Team Development and Engagement
A clinic champion was identified by each participating clinic, and a clinic QI team that included administrative and managerial office personnel, clinical management, nursing staff and health care providers was formed. A PF was available to each team and educated them in implementation processes and QI methods. There were two PFs working with their respective Kentucky and West Virginia clinics. The PFs attended training that was verified by the principal investigator based on the Agency for Healthcare Research and Quality (AHRQ) Practice Facilitation Handbook and associated competencies. These competencies included interpersonal skills to build support for and facilitate change, methods for accessing and using data to drive change, QI and change management strategies, and health information technology optimization.25
Implementation Framework
The Promoting Action on Research Implementation in Health Services (PARiHS) framework26 served as the mechanism by which the clinics implemented the chronic pain guidelines. The clinics chose aspects of the PARiHS framework that provided guidance on proactive and productive team-based processes. The PARiHS framework represents essential determinants of successful implementation of research into practice on three core elements: 1) the perceived strength of the evidence; 2) the context of the environment in which the intervention is implemented; and 3) the processes by which the implementation is facilitated.
Implementation Processes
Initial team meetings involved reviewing the evidence-based chronic pain guidelines from the American Pain Society.27 Based on the PARiHS framework, discussions were focused on the perceived quality and applicability of the guideline. In addition, the team considered specific areas of potential improvement that they felt needed attention. These interactions and actions were documented in an implementation workbook accessible at http://www.cecentral.com/node/1266.

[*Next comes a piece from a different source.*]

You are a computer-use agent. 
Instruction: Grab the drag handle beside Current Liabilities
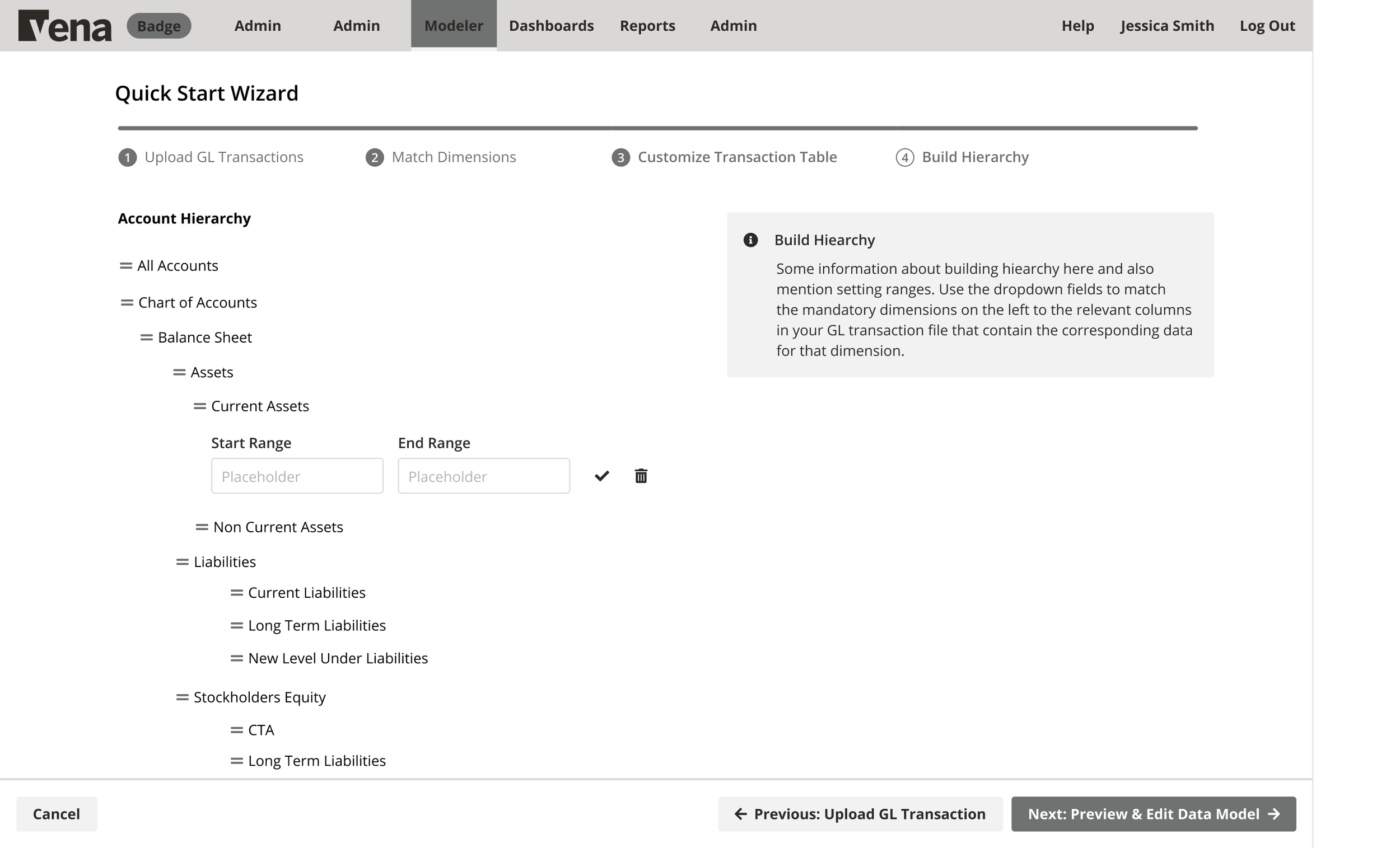coord(236,592)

Subsequent meetings involved the PF instructing the clinic QI teams on implementation and QI processes, with meetings every 2–4 weeks and specific tasks to be completed before the next meeting. Tasks included such things as choosing the clinic team for implementation, completing study instruments (ie, Organizational Readiness to Change, provider knowledge survey, team participation and functioning survey, and specific toolkit pages), choosing a guideline to follow (ie, opioid treatment guidelines or CAIPEC chronic pain webcasts) and, finally, choosing which QI process the clinic will implement.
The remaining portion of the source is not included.